WV water crisis case pushed back again

by Kate White and Ken Ward Jr., originally posted on October 25, 2016


A federal judge late Tuesday again pushed back the trial in the class-action lawsuit over the 2014 Kanawha Valley water crisis.

After another closed-door meeting with U.S. District Judge John Copenhaver Jr. Tuesday evening, attorneys for all sides said that a status conference in the case would be held at 9 a.m. today.

Earlier Tuesday, attorneys had indicated that they expected to be picking a jury starting this morning.

The trial had been set to begin with jury selection Tuesday morning, but the judge has urged lawyers to continue trying to reach a settlement.

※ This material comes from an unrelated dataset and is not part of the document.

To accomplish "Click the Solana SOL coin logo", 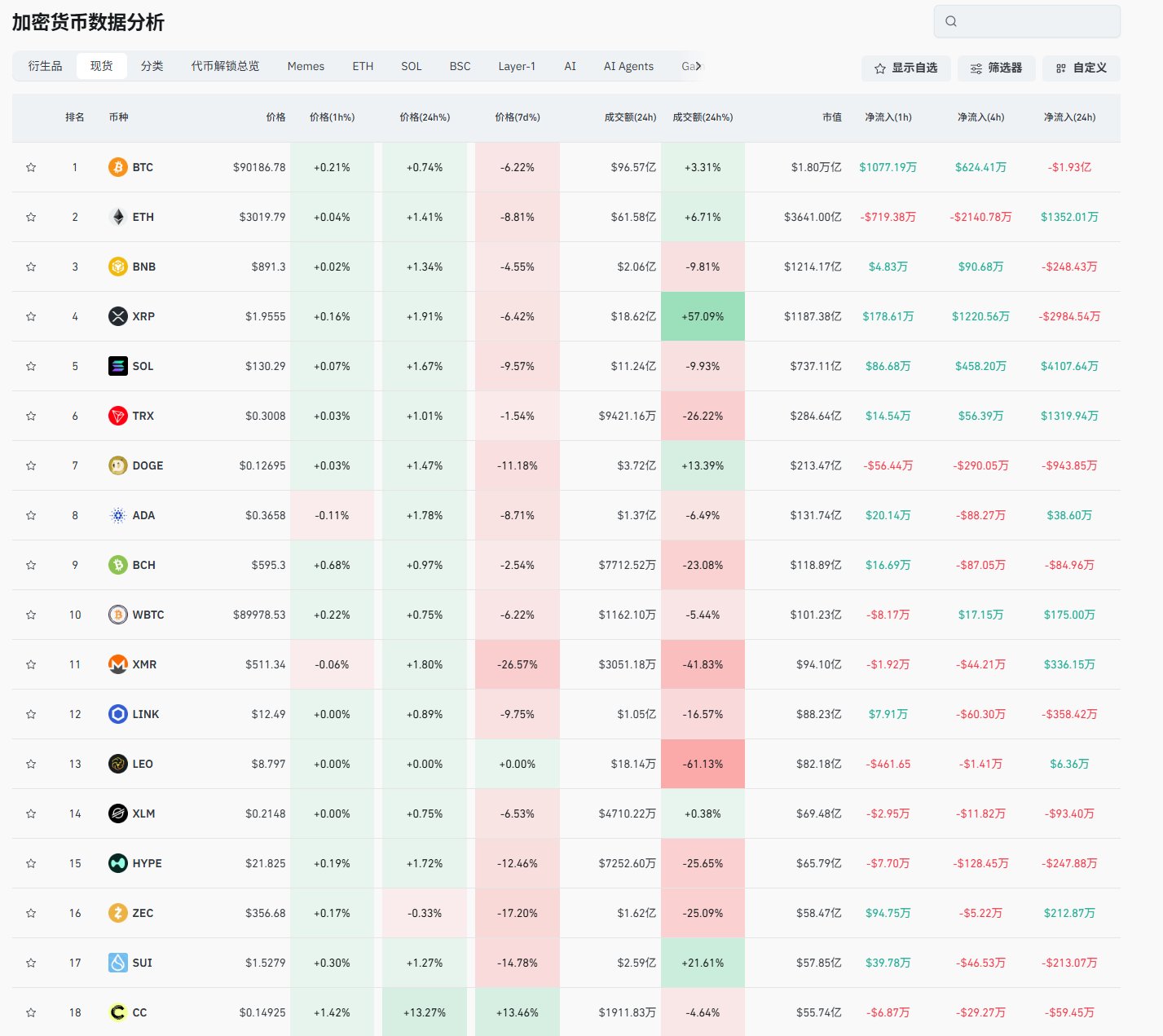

It’s not clear whether Copenhaver still will rule this morning on a series of important pretrial rulings — including whether testimony about a key West Virginia American Water Co. document will be held in a closed courtroom.

More than 224,000 residents and more than 7,300 business owners are part of the class of plaintiffs suing West Virginia American Water and Eastman Chemical over their roles in the contamination of the region’s drinking water following the January 2014 spill.

In the case, lawyers for residents and businesses across the Kanawha Valley allege that West Virginia American did not adequately prepare for or respond to the Jan. 9, 2014, spill of Crude MCHM and other chemicals from the Freedom Industries chemical tank facility, located just 1.5 miles upstream from West Virginia American’s regional drinking water intake in the Elk River.

In particular, pretrial filings from the plaintiffs have focused on West Virginia American’s failure to keep adequate backup treated water on hand for emergencies like the chemical spill and the company’s lack of a secondary water intake.

The lawsuit alleges that Eastman, which manufactured Crude MCHM and sold it to Freedom, did not properly warn Freedom about safety concerns related to the type of storage tanks Freedom used.

The lawsuit also alleges that Eastman knew the Freedom site was unsafe and did nothing about it.

Eastman and West Virginia Water are expected argue that the drinking water contamination was Freedom’s fault because the company’s poor practices — resulting in multiple criminal Clean Water Act pleas by former Freedom officials — led to the spill in the first place.

It had appeared on Monday evening that progress was being made toward some sort of a settlement, in part because Copenhaver delayed jury selection from Tuesday until today and scheduled Tuesday’s hearing for what lawyers described somewhat mysteriously as “pretrial matters.” During the hearing though, Copenhaver made no rulings on a long list of motions about what evidence can be presented at trial, saying he would announce those decisions today.

After the hearing, the judge ordered lawyers for all sides back into a private session in his chambers. After meeting for less than 30 minutes with the judge, the lawyers left the Robert C. Byrd U.S. Courthouse to have further talks at the downtown offices of Jackson Kelly, one of the law firms representing the water company.

The attorneys returned to the courthouse at about 2 p.m. and met privately with the judge again for about 30 minutes. Then most of them left, indicating that they were preparing for jury selection and a trial.

At about 6 p.m., lawyers said the judge had again pushed back jury selection. The court’s online calendar also changed to reflect the status conference set for this morning.

Copenhaver has insisted to all sides that a settlement would have to resolve not only the case pending for trial — known as Crystal Good v. American Water — but also a number of state court cases pending before the Supreme Court’s Mass Litigation Panel and several other pending federal court cases over the spill.